Должен вам сказать, что нет ничего скучнее, чем быть отдыхающим хищником. Пока проигрывалась лента, я дремал, и в тупой башке вертелись какие‑то нелепые видения… Я увидел кролика, после начал щипать траву, а потом стало очень жарко. Проснулся оттого, что у меня под шкурой сильно зачесалось. И вместо того, чтобы, как человек, почесаться рукой, я стал чесаться ногой. Вот хромаю до сих пор…
После льва “Хризантема” попросила меня прочувствовать пуму. Здесь дело было другое. Я сразу увидел перед собой заросшее камышом болото и огромную пузатую птицу со здоровенным красным клювом. И вот я, помчался за этой птицей. Сожрать этого пеликана стало делом всей моей жизни, и я прыгал, и метался, и кидался, а крылатая тварь все ускользала. Но вот я притих, и усталая птица пошла прямо на меня. Именно на этом месте кончалась запись…
“Хризантема” была в восхищении. Она сказала, если бы не стенки комнаты и очень короткие провода от сенсографа, то я бегал бы и прыгал бы куда более эффектно. Пуму проиграла и она. Если то, что делала она, делал и я, то мне, право, стыдно все это вспоминать.

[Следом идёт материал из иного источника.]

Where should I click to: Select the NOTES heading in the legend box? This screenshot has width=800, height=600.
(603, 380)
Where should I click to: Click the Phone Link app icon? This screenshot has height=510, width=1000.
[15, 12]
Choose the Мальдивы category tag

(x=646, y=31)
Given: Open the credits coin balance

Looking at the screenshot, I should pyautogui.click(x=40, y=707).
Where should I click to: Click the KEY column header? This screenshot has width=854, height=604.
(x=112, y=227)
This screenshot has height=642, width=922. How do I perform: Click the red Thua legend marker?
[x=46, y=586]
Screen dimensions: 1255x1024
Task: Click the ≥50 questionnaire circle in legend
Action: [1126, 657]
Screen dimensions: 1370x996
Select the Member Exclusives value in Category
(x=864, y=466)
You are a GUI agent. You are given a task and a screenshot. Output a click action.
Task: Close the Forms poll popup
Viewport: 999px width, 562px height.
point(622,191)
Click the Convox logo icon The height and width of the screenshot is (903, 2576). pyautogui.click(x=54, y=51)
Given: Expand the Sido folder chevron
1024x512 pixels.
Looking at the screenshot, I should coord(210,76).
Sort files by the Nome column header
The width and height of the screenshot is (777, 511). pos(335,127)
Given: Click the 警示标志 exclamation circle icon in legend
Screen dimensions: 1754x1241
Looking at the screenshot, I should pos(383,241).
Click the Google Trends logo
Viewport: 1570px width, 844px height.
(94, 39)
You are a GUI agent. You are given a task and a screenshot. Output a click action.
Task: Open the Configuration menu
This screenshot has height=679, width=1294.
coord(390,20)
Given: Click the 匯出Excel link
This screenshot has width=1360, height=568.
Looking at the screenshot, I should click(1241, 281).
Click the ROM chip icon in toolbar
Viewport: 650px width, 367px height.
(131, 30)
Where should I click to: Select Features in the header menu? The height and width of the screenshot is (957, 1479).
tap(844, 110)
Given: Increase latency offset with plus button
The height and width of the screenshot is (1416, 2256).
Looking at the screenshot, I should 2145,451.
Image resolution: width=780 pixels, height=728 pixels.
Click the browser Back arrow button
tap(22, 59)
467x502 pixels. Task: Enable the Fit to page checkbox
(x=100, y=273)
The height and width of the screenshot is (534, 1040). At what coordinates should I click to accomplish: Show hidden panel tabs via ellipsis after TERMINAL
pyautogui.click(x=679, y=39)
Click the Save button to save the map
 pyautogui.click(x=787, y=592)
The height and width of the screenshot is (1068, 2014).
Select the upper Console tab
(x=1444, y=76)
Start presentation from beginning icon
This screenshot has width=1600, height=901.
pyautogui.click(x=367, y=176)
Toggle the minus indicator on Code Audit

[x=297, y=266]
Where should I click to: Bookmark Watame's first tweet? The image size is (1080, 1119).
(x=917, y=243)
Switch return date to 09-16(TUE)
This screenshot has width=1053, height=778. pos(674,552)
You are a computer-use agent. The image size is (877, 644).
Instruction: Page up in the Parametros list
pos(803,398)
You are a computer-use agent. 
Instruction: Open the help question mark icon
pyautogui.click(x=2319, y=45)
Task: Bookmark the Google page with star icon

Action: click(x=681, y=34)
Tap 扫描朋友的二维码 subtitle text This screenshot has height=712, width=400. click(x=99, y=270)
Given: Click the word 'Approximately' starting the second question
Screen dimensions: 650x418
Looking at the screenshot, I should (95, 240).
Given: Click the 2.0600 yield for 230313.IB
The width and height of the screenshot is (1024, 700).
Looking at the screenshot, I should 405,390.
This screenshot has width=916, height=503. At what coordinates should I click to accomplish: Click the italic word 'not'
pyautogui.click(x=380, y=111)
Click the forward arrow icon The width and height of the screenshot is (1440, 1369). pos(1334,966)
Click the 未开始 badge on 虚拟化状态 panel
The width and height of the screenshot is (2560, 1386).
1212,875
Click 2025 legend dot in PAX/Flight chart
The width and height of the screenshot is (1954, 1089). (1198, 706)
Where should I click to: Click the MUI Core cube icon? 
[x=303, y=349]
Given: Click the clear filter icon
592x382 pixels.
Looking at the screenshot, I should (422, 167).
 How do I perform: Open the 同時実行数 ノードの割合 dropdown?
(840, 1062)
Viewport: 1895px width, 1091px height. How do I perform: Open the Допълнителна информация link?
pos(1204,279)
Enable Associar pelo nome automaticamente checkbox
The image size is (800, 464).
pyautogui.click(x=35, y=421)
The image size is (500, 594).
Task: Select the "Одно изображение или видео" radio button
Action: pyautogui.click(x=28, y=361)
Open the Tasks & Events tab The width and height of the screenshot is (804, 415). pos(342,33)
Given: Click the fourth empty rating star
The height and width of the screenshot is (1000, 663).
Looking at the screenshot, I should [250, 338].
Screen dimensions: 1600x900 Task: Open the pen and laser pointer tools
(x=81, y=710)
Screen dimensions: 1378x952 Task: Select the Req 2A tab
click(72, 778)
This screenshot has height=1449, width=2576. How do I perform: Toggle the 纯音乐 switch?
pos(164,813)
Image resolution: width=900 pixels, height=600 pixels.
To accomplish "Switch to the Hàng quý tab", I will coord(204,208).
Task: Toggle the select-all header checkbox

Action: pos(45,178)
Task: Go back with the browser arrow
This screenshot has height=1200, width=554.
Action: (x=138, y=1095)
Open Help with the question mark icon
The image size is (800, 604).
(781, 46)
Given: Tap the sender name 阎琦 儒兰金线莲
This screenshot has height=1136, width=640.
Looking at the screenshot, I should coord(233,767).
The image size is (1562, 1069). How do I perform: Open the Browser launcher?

“Агонию” я прочувствовать отказался наотрез, хотя хозяйка предлагала мне целых пятьдесят долларов. Черт его знает, чем кончалась агония подстреленной пантеры…
“Хризантема” была жестокая и бездушная женщина. Когда вечером пришел пьяный мистер Берне, она убедила его сыграть “Агонию”. Я не видел, что с ним было, но только вскоре я услышал, как миссис Эвелина набирала телефонный номер и взволнованно вызывала врача. Но доктор приехал слишком поздно. Мистер Бернер скончался от паралича. “Рыжая Хризантема” оплакивала его целых два дня, а после принесла запись новорожденного тюленя. Я чуть не умер от смеха, глядя, как хозяйка таращит на меня круглые глупые глаза и, отпихиваясь руками, ползает по паркету.
После тюленей и моржей пошли рыбы — акулы, треска, морские окуни и, наконец, мелкие красные твари, которые обычно плавают в аквариумах. Как с них записали сенсограммы — ума не приложу. Теперь мне приходилось время от времени вытаскивать “Хризантему” из бассейна полуживой, потому что она пыталась дышать жабрами. Будучи акулой, она откусила мне палец…
Даниэль Куппер вытянул левую руку. На месте мизинца остался уродливый бугор. Мы сочувственно вздохнули.
— Я решил уйти из дома “Рыжей”. Мне стало просто противно там жить. В доме стало пахнуть зверинцем.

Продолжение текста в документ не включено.